CHALLENGE 1:
Reproduce the part of the Cheres Farm article that begins at "But his heart" and ends after "an income-generating project.", word for word.
CHALLENGE 2:
Carry on the article about Gideon Kiprotich's vegetable seedling business from the point where it stops.

When Gideon Kiprotich graduated with a bachelor of education degree in special needs education from Moi University three years ago, he could have easily landed a job as a teacher.
But his heart and mind were on a more challenging and enriching enterprise that would open up an opportunity for a stable income.
Mr Kiprotich, 26, had all along been itching to try out agribusiness after college and no amount of persuasion could derail his dream after he graduated in 2018.
And so he rolled up his shirtsleeves and took a plunge into vegetable farming.
He did not want to go through the disappointments and heartaches his former college classmates were facing as they hunted for jobs in the crowded and competitive formal job market.
While they were busy putting together and dropping off their CVs to prospective employers, Mr Kiprotich approached his father and convinced him to allow him to use part of the family land – a quarter an acre – to plant vegetables as an income-generating project.
Two years later, Mr Kiprotich has a reason to smile as the enterprise has started paying off dividends.
He has christened his business Cheres Farm, located in Kimugul village, Chemoiben location, Kericho County.
Cheres Farm is now the main source of vegetable seedlings in the South Rift region. He propagates and sells the seedlings to subsistence and commercial farmers.
“I started the project with a nursery measuring 5 metres by 3 metres and injected Sh25,000 in total. I had saved the money for a long time and decided to invest it in the business,” he said in an interview with the Nation.
“I spent the money to buy a net, construction materials, propagating media, trays and seeds.”
That set him off and the business has been growing in leaps and bounds.
This has enabled Mr Kiprotich to plough back the proceeds into the business and expand the enterprise as demand for the seedlings keeps growing.
He initially started off by producing 5,000 seedlings and has increased the number to 40,000 per month.
His big plan is to expand the enterprise to produce 100,000 seedlings by early next year to try to meet the growing demand from Kericho, Bomet, Narok, Nakuru, Kisii, Nyamira and Kisumu counties.

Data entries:
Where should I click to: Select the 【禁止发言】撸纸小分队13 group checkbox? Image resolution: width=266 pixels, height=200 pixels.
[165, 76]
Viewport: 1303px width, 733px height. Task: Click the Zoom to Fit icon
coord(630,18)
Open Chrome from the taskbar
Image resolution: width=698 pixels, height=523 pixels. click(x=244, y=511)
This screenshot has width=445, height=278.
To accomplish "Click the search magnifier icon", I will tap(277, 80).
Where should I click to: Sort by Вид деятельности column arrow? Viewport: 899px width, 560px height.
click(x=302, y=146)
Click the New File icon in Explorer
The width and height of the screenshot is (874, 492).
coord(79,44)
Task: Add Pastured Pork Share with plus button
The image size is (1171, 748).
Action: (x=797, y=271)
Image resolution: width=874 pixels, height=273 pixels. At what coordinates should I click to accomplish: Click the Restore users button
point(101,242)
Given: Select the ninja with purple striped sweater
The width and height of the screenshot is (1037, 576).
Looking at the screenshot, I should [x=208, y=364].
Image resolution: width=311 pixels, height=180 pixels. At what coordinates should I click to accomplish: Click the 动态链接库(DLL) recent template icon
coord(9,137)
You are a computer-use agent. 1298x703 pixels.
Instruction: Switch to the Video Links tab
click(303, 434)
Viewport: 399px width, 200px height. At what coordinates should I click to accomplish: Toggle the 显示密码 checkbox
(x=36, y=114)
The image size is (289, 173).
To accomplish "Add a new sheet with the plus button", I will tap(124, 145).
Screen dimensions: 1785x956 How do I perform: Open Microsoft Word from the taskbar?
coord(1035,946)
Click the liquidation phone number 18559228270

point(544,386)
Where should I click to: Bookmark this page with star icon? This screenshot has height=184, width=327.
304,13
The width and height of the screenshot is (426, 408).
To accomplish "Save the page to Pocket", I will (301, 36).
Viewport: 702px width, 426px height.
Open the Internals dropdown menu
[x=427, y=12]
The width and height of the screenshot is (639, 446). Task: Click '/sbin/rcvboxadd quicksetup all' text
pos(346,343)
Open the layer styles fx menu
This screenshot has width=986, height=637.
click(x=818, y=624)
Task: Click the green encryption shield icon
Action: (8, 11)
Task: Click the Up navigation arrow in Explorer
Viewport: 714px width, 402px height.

FINAL RESULT 1:
But his heart and mind were on a more challenging and enriching enterprise that would open up an opportunity for a stable income.
Mr Kiprotich, 26, had all along been itching to try out agribusiness after college and no amount of persuasion could derail his dream after he graduated in 2018.
And so he rolled up his shirtsleeves and took a plunge into vegetable farming.
He did not want to go through the disappointments and heartaches his former college classmates were facing as they hunted for jobs in the crowded and competitive formal job market.
While they were busy putting together and dropping off their CVs to prospective employers, Mr Kiprotich approached his father and convinced him to allow him to use part of the family land – a quarter an acre – to plant vegetables as an income-generating project.

FINAL RESULT 2:
He has expanded the nursery to 5 metres by 18 metres and plans to set up another one early next year as he sets his eyes on commercial production.
The seedlings he specialises in are capsicum, tomatoes, broccoli, cauliflower, eggplant, white and red cabbages, curly kales and managu (African nightshade).
Cabbage and curly kales seedlings retail for Sh2 each; eggplant is Sh4; red cabbages go for Sh6 per piece; cauliflower, Chinese cabbage, and capsicums sells for Sh4 to Sh20 each, depending on the variety; while managu goes for Sh1.50.
He uses treated coco peat media to propagate the seedlings in a greenhouse nursery, giving it a higher survival rate than that of an open environment.
Coco peat is made of a pit inside coconut husk and is naturally antifungal, making it an ideal medium for propagating seedlings in the nursery.
He has taken to social media platforms, including WhatsApp groups, to market his enterprise.
This has given him a wide network of customers, who place their orders online while others visit his farm to buy mature vegetables or the seedlings.
The farmer has built two greenhouses, which measure 15 metres by 8 metres. He grows tomatoes and capsicum.
He spent Sh100,000 to set up the greenhouses, which were delivered with irrigation kits.
He has also bought three water tanks at a total cost of Sh74,000. The tanks have a storage capacity 5,000, 3,000 and 2,300 litres.
Each greenhouse holds 300 capsicum plants, comprising 200 yellow and 100 red varieties.
He harvests an average of 150kg of the produce a week from the two greenhouses.
Mr Kiprotich sells the capsicum produce for Sh150 per kg and makes Sh90,000 a month from the two greenhouses after delivering to groceries and supermarkets in Nyanza and Rift Valley regions.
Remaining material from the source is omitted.